• REQUIRED TASK 1:
Using the Go channels text below, decide whether each statement agrees with it: (a) the mw channel is unbuffered; (b) the example code starts two workers; (c) the code reads standard input directly in the playground. For each, answer yes or no and quote the words of the text that decide it.
• REQUIRED TASK 2:
Answer these questions from the Go channels text below, one per line, marking each answer with the same letter:
(a) What does the mw channel act as for the worker pool?
(b) What happens when a worker tries to write to a closed channel?
(c) What will each worker return as its result?

The mw channel is a buffered channel the same length as the number of worker go routines. It acts as a semaphore for the worker pool.
There's a race condition here. Consider the case where all n workers have just received the last n jobs. They've each read from jobschan and they're checking the value of ok. disptatcher proceeds to run its select. Nobody is writing to dispatchchan or reading from jobschan right now so the default case is immediately matched. len(stack) is 0 and there's no current job so dispatcher closes all channels including mw. At some point thereafter, a worker tries to write to a closed channel and panics.
So finally I'm ready to provide some code, but I have one more problem: I don't have a clear problem statement to write code around.
I'm just getting into concurrency in Go and trying to create a dispatch go routine that will send jobs to a worker pool listening on the jobchan channel.
Channels between goroutines are like the teeth that synchronize gears. But to what end do the gears turn? You're not trying to keep time, nor construct a wind-up toy. Your gears could be made to turn, but what would success look like? Their turning?
Let's try to define a more specific use case for channels: given an arbitrarily long set of durations coming in as strings on standard input*, sleep that many seconds in one of n workers. So that we actually have a result to return, we'll say each worker will return the start and end time the duration was run for.
So that it can run in the playground, I'll simulate standard input with a hard-coded byte buffer.
package main
import (
"bufio"
"bytes"
"fmt"
"os"
"strings"
"sync"
"time"
)
type SleepResult struct {
worker_id int
duration time.Duration
start time.Time
end time.Time
}
func main() {
var num_workers = 2
workchan := make(chan time.Duration)
resultschan := make(chan SleepResult)
var wg sync.WaitGroup
var resultswg sync.WaitGroup
resultswg.Add(1)
go results(&resultswg, resultschan)
for i := 0; i < num_workers; i++ {
wg.Add(1)
go worker(i, &wg, workchan, resultschan)
}
// playground doesn't have stdin
var input = bytes.NewBufferString(
strings.Join([]string{
"3ms",
"1 seconds",
"3600ms",
"300 ms",
"5s",
"0.05min"}, "\n") + "\n")
var scanner = bufio.NewScanner(input)
for scanner.Scan() {
text := scanner.Text()

• EXTRACTED ENTRIES:
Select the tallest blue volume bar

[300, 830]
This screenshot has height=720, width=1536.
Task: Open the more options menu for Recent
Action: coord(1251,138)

• TASK RESULT 1:
(a) No: "The mw channel is a buffered channel the same length as the number of worker go routines."
(b) Yes: "var num_workers = 2"
(c) No: "So that it can run in the playground, I'll simulate standard input with a hard-coded byte buffer."

• TASK RESULT 2:
(a) A semaphore.
(b) It panics.
(c) The start and end time the duration was run for.